Long Takes: A world without blurbs

July 17, 2014

Editor’s note: on July 3rd, 2014, Toronto alt-weekly The Grid published its 162nd—and final—issue. Jason Anderson was The Grid’s chief film critic for its entirety, and wrote for Eye Weekly since its debut in 1991.

Film criticism at the end of print (or maybe just The Grid)

by Jason Anderson

Eye Weekly’s first issue: October 10th, 1991. Anderson began writing for Eye the following week.

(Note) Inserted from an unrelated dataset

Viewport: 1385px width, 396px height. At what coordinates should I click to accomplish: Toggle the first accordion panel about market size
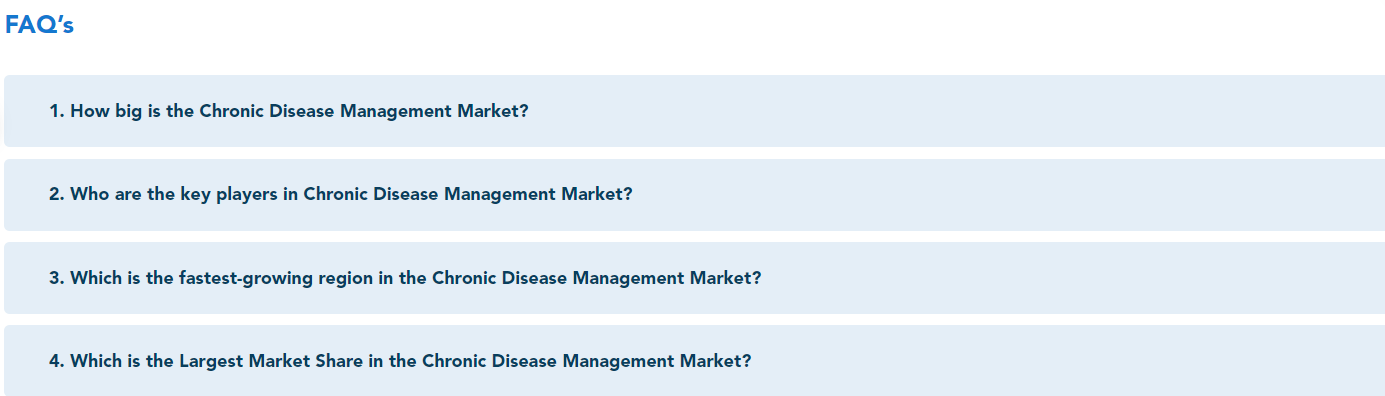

It’s not like I was always so desperate for a cheap ego boost, but I knew one way to get it. While walking the aisles in the chain video store on the corner—which, like all chain video stores on all corners, is now long gone—I would scan the shelves for titles I’d reviewed in Eye Weekly or, in the years since the paper’s re-launch under a fresh brand, The Grid. When I found movies I had raved about in print—especially titles released on DVD in a Canadian edition, less likely to be automatically festooned with quotes from Ebert or Travers—I’d look to see if the requisite set of excitable blurbs on the back included any of my precious words.

The New York Times typically hogged the prime real-estate, but every so often I’d score. I’d sometimes have to overlook the fact that it wasn’t actually my name, Seinfeld’s Jason Alexander having once again claimed credit for my achievements. Other times, I would cringe to see how easily my high praise could be so reduced to one drab adjective. I preferred to see my painstakingly-constructed hyperbole transformed into gibberish. According to the old Alliance sleeve for Maelstrom, I was apparently moved to describe Denis Villeneuve’s film as “starkling beautiful,” a phrase that seems as exquisitely baffling as the movie itself.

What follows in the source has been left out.